Personalized and Age-Appropriate Speech Synthesis for Nonverbal Children Using Diffusion-Based Voice Cloning and Parametric Vocoding
摘要
Children with severe neurodevelopmental conditions, including autism spectrum disorder, frequently struggle with verbal expression. This inability creates significant communication challenges and can impact their personal identity development. While Augmentative and Alternative Communication (AAC) technologies offer speech capabilities, they typically employ impersonal voice synthesis. This paper presents a system that generates a personalized and age-appropriate voice for nonverbal children by fitting a speech synthesis model.

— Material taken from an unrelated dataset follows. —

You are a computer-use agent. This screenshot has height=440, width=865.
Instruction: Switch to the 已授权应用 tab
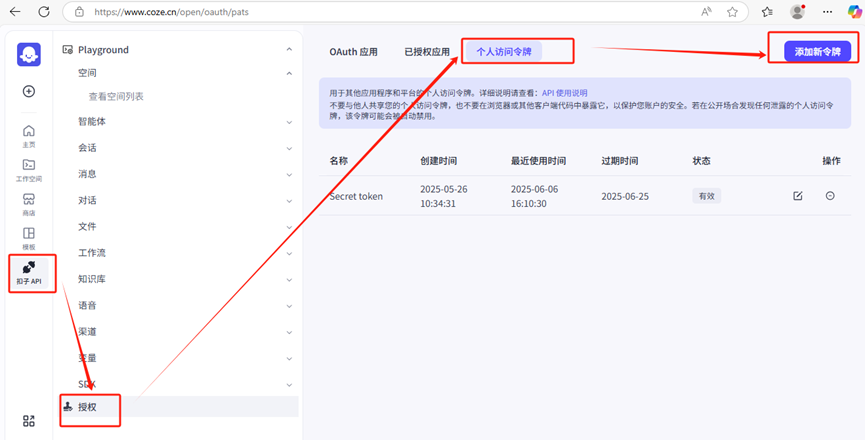pyautogui.click(x=427, y=51)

Our approach uses a Zero-Shot Diffusion Transformer to clone vocal timbre from a short audio sample of a close relative. A parametric vocoder then precisely modifies acoustic parameters, such as the fundamental frequency, to match the target child’s age and synthesizes a corpus of functional sentences on an ESP32-based portable device. In subjective listening tests with 20 native speakers, the system achieved high natural speech with a mean opinion score of 4.41 and high similarity to the target speaker of 4.4. This work demonstrates a computationally accessible method as a tool that can restore vocal identity and autonomy, thereby improving generic speech-to-speech systems. By providing a unique voice, this technology has the potential to significantly improve social integration and psychological well-being, representing a crucial step towards more human-centered clinical AAC solutions.